WOUDRICHEM EN DE VISSERIJ
Een verslag van Jan Methorst, geschreven in het kader van een applicatiecursus geschiedenis. Wil je reageren op dit verslag? Maak dan gebruik van ons e-mail adres: janmet@xs4all.nl
Inhoudsopgave
1 Het stadje Woudrichem
1 Het stadje Woudrichem
In 1956 vierde men het 600-jarig bestaan van het
stadje Woudrichem. Men herdacht dat in 1356 Willem V, Heer van Altena de plaats
stadsrechten verleende. Maar sommigen nemen aan dat Woudrichem al voor 1000
bestond. In de Karolingische tijd hoorde het Land van Altena bij de gouw
Teisterbant. De naam Woudrichem komen we al voor 1356 op diverse plaatsen
tegen. B.v. in een "blafferd" (= lijst) van goederen van de Sint
Maartenskerk te Utrecht komt de naam Walricheshem voor (datering ca. 866) . Een
zelfde soort lijst van de abdij van Werden spreekt van Walderinghem.
1130 : Graaf Wichard is Graaf over de
Woudrichemmerwaard ("Woldrichemmerwart"): een
"frontier-gebied" (een gebied waar sprake is van een steeds
verdergaande ontginning) met polders om Woudrichem en daarbuiten, een gebied
met killen en stromen zowel ten oosten als ten westen van de plaats.
1178 : Bisschop Godfried verklaart dat Woudrichem een "novale tiend" was (nieuw ontgonnen gebied waar men 10% van de opbrengst moest geven aan de grondbezitter) en hem dus toebehoorde.

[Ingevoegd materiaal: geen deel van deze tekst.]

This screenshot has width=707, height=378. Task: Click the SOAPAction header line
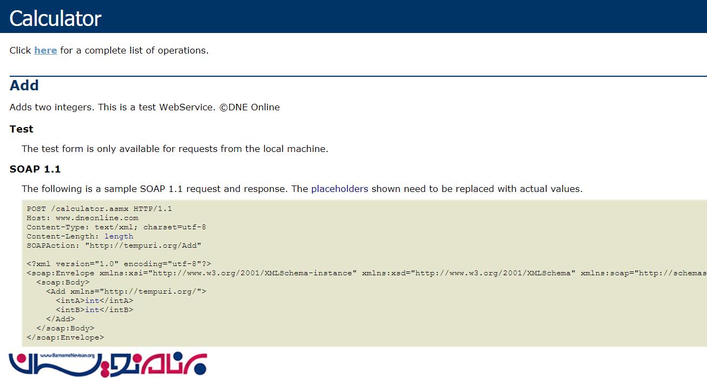click(x=113, y=245)
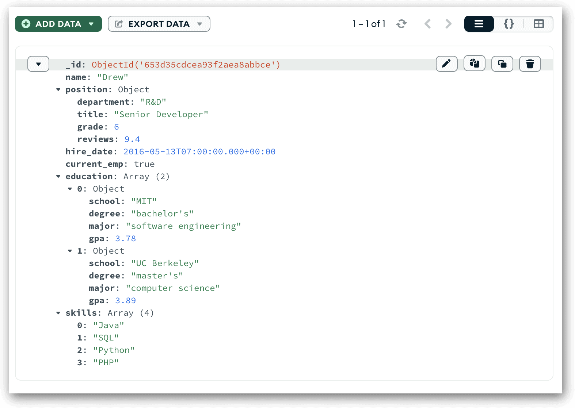Collapse the position object field
The height and width of the screenshot is (408, 575).
click(x=58, y=90)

Hij stuitte hierdoor op verzet van het Kapittel van de Sint Salvator (Oudmunster) te Utrecht. Zij claimden, dat de plaatselijke parochie door hen was gesticht en men kreeg dan ook de tiend terug. Sinds de 11e eeuw behoorde het omringende gebied aan de Bisschop van Utrecht. Het was in leen gegeven door de Duitse Keizers. De Bisschop van Utrecht gaf het uit als leen aan de Graaf van Kleef. In de tweede helft van de 12e eeuw beleende deze - op zijn beurt - het gebied aan de Heer van Horne. (Bij deze regelingen werden de hoogheidsrechten ook overgedragen; de Heren waren soeverein. De invloed van de Graven van Holland werd echter steeds sterker). Woudrichem werd de marktplaats van de streek. Vissers verkochten er zalm en elft. Wijn, hout en steenkool werd aangevoerd. De Heer van Altena kreeg inkomsten door o.a. de markttol van de Keizer in Woudrichem. 1332 : Graaf Willem III van Holland koopt van de Graaf van Kleef al zijn rechten op. De Heren van Horne bleven vrij autonoom, maar ze hadden wel de plicht, de leenheer bij te staan in de oorlog. De grenstol van Holland werd verplaatst van "Niemandsverdriet" (bij Sliedrecht) naar Woudrichem. Dit bracht grote bloei (1354). 1356 : Willem V, Heer van Altena verleent Woudrichem stadsrechten. Diederik Loef grijpt de macht i.p.v. de wettige opvolger. Hij bouwt Loevestein met een tol. Maar Diederik wordt wegens slecht beleid gewipt door leenheer Albrecht ven Beieren. 1386 : de opvolger van Diederik - Willem VI van Horne - begint met de ommuring van de stad. Kort na 1400 wordt de stad in brand gestoken door de "Arkelsen"; dit vanwege een geschil tussen de Graaf van Holland, Willem van Oostervant, en de Heer van Arkel die Gorichem beheerste. 1420 : beëindiging van de tol in Woudrichem. De tol wordt verplaatst naar Gorinchem. De Heer van Arkel verloor het geschil met de Graaf van Holland. De stad Gorinchem ging over in Hollandse handen en begon met de overvleugeling van Woudrichem. Na 1417 valt Woudrichem onder Jacoba van Beieren. Zij herstelt de Hornes als plaatselijke heersers (winnen van vertrouwen?).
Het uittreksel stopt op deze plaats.